I do not want to single out Google as a spectacular example of that sort of attitude. Facebook, for example, is also having to pull itself back from the brink constantly because it, too, began to believe the hype. The difference is that Facebook has a much more interwoven relationship with its members. Facebook sees itself as a membership body, whereas Google sees its users as product.

Why does Google keep getting in hot water? To an extent I think the problem lies with senior management. Google’s CEO Eric Schmidt has a problem with privacy – he just doesn’t get it. He is extraordinarily protective of the company and he has never understood privacy. If someone were to sit Schmidt down for a day and give him a motivational talk about these issues, then the company would change focus almost overnight. But Schmidt has a belief in himself that eclipses even his company’s belief in itself. He has a belief in the supremacy of his modus operandi and believes that way of working should never change.

Google does not seem to have grasped that the privacy issue that has got it into so much trouble over the past few years could be mitigated without compromising Google’s identity or its business model. It really wouldn’t have to affect the company that much to become privacy-friendly. From a purely strategic perspective, ensuring that your business model incorporates strong accountability and oversight is surely a point for due diligence that protects the company. It could be seen that protecting privacy is just an added bonus. If a company has a fast-and-loose approach to designing and developing its products, then it is going to continue to run afoul of the user population.

So perhaps even more central than an understanding of privacy is Google’s lack of understanding of the importance of trust. Google never saw the importance of trust because it saw people as product. If you are Facebook, you see people as users and therefore you have to build trust. But if you are Google, and the people are product, then why would you want to develop trust in the first place? You have a monopoly, you’re only interested in the data. So trust becomes a tertiary issue. That then determines the environment in which privacy controversies unfold.

The way I would like to see Google develop is for it to overhaul its product design and deployment process. What we need from Google is a very public formula that is adopted whenever a concept is initiated within the organisation. That means that every time there’s a product idea, somebody is responsible for risk-assessing it.

I want to see every Google product risk-assessed. I want to see every Google product subject to a privacy checklist and every Google product subject to a rigorous and published oversight regime. If something like this were in place, then we would know that whenever an idea came out, a team would be responsible for ensuring that there was no associated risk to individuals.

That would be a start.
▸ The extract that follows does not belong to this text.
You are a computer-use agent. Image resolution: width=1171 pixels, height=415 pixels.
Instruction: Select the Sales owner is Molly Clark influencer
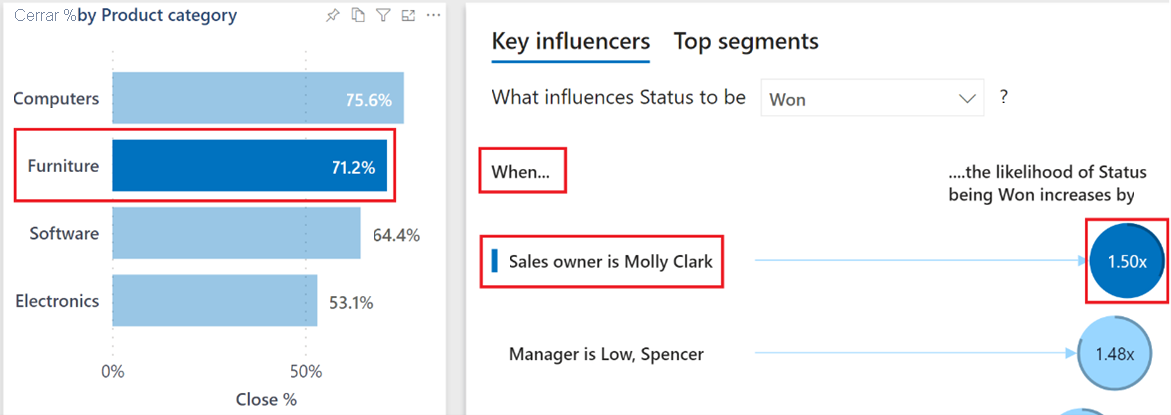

Microsoft went down this route about four years ago. The company created the internal process so that there’s now so much oversight that it would be difficult to imagine risk being so prominent in a Microsoft product as it is currently in Google’s. Now I am not saying that Microsoft will not take risks, but the company clearly makes a business decision and a strategic decision about whether it proceeds with a foreknowledge of those risks. I do not think Google understands the risks to begin with, because it doesn’t understand the issue. If you don’t know the nature of the calamity, then you can’t risk-assess that calamity.

Simon Davies is director of Privacy International. This article is based on an interview by Tim Black.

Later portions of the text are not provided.